Yes Gene..It is a clean city. The trikes are big and you dont have to break your back bending down to get inside of them. You just step in.

Dont the Filipina's love their food. Nothing happens unless they have their cup of rice three times a day.

New years eve was hectic for my girl because the family superstition is that they need 13 round fruits in a basket to bring them good luck for the new year. They had to search high and low through different markets to get the.

In the Zamboanga City province you will see on the back of the trikes the day that that trike is not allowed to work..I think its a great idea. You can see the days not working on the back of these trike pics below.

How did you guys cope when u first met the family and you were up to 10 years older then your girls father...A bit daunting... regards


----------



## Asian Spirit (Mar 1, 2010)

*Good Food*



seram said:


> Yes Gene..It is a clean city. The trikes are big and you dont have to break your back bending down to get inside of them. You just step in.
> 
> Dont the Filipina's love their food. Nothing happens unless they have their cup of rice three times a day.
> 
> ...


 You’re making me feel the travel bug again with all those great photos! Sure enjoy seeing them as I’m sure others do as well. 
We are thinking of getting a sidecar for our motor so may have a big one like that made.
My in-laws are older than I am so didn’t have a problem at all. Great family and enjoy visiting with them when we go to our farm.
Funny, after being here almost nine years, I find that I like many of the local foods and eat rice too. Brown or black rice is good but still don’t like the white stuff much. Strange, even the foods from back home in the states I don’t miss for the most part.

Best Regards,

Gene…


----------



## Garp01 (Aug 4, 2013)

Nice pics, you have what I am looking for....are you still living in Zamboanga?

I am thinking of re-locating to sindangan to be with my girl, not that far from you...do the ex-pats ever get together there, any ex-pat clubs I could join?


----------



## Billfish (Apr 13, 2013)

Garp01 said:


> Nice pics, you have what I am looking for....are you still living in Zamboanga?
> 
> I am thinking of re-locating to sindangan to be with my girl, not that far from you...do the ex-pats ever get together there, any ex-pat clubs I could join?


Sindangan Zamboanaga Del Norte? It's a fair distance from Zamboanga City; you won't be catching up for casual beers on the weekend.
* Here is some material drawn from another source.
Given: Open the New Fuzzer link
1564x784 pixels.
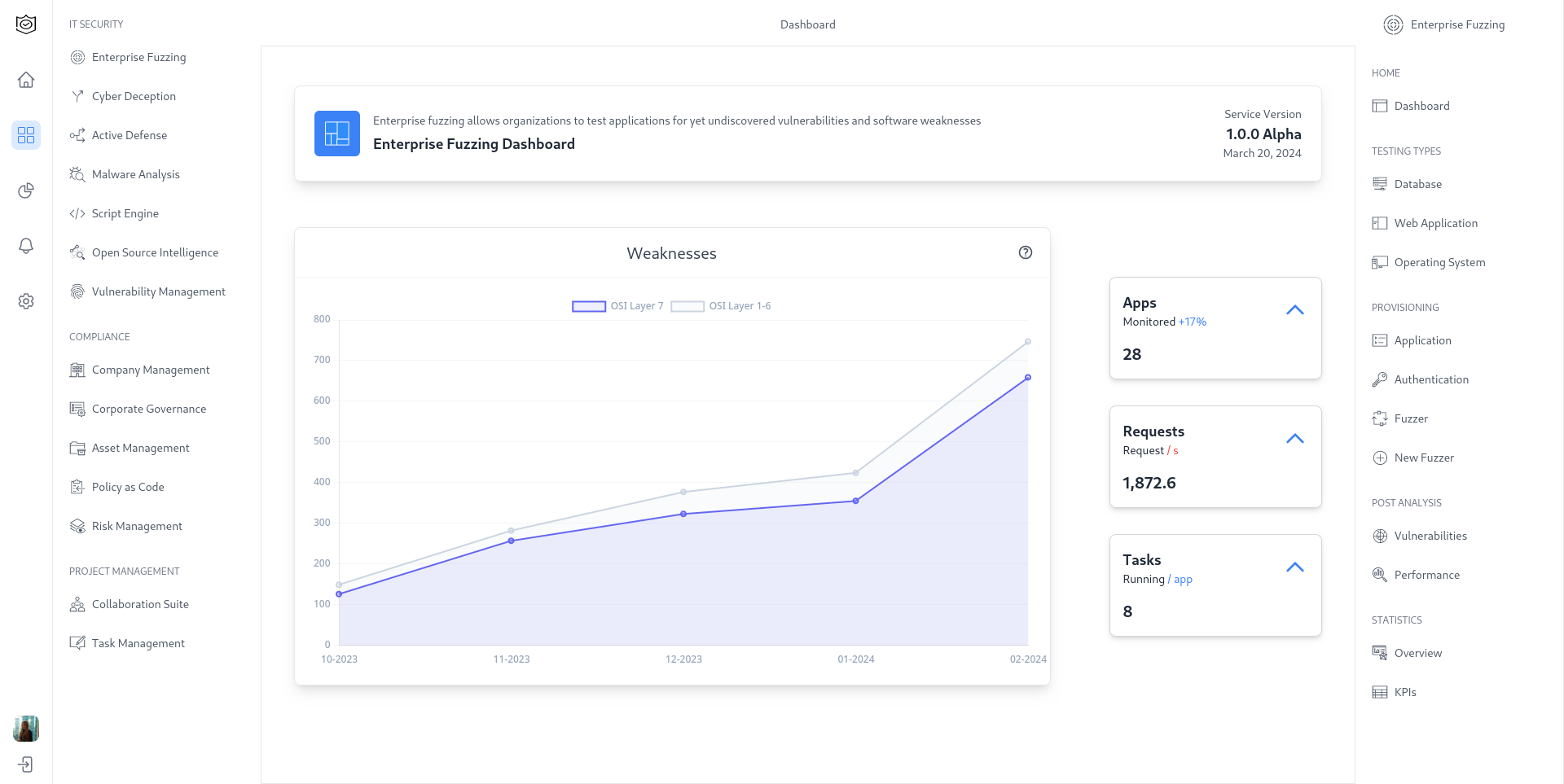Looking at the screenshot, I should point(1423,458).
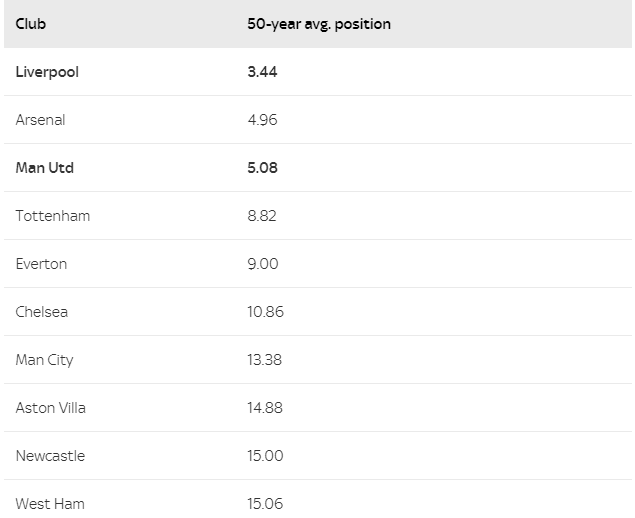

If there are any then Dipolog may be your best bet. 

There's been a bit of NPA activity just South of there recently (though it may well have been election related). 

Can't say I've ever been in Sindangan, but be careful as you will be be well of the beaten path in a small community and will stick out like the dog's proverbials.


----------



## Garp01 (Aug 4, 2013)

Billfish said:


> Sindangan Zamboanaga Del Norte? It's a fair distance from Zamboanga City; you won't be catching up for casual beers on the weekend. If there are any then Dipolog may be your best bet.
> 
> There's been a bit of NPA activity just South of there recently (though it may well have been election related).
> 
> Can't say I've ever been in Sindangan, but be careful as you will be be well of the beaten path in a small community and will stick out like the dog's proverbials.


haha...thanks for the reply...yes I did think about the fact that I could be isolated and I must admit to being a bit concerned about the NPA.

I have already considered Dipolog but what about Zamboanga city, is it considered safe for foreigners there?


----------



## Phil_expat (Jan 3, 2011)

Thanks for posting the Photos. It does bring back memories since I have been to Davao and numerous times to Catbalogan, Samar and Leyte. Catbalogan is not the place it used to be with all the non-Filipinos visiting there and all the ex-bargirls. But Davao has kept its charm. No beggars (in both) and wonderful people in Davao. I do like Davao but remember know where you are and do not travel on that island alone and not knowing if it is safe. I am very careful taken photos of poverty, it could be resented. I let my wife/GF take photos of their home inside and outside.


----------



## cvgtpc1 (Jul 28, 2012)

I wish Tacloban was that clean...and its the same arrangement with my wife's family security-wise. They're also the fixers for everything I need...why I sometimes question the mostly anti-family stance here sometimes, but understand not all are as fortunate as us in that regard.


----------



## DannyA (Jun 9, 2013)

Havent been to Zambo for about 2 years?Always enjoy my trips there,thanks for sharing the pics.


----------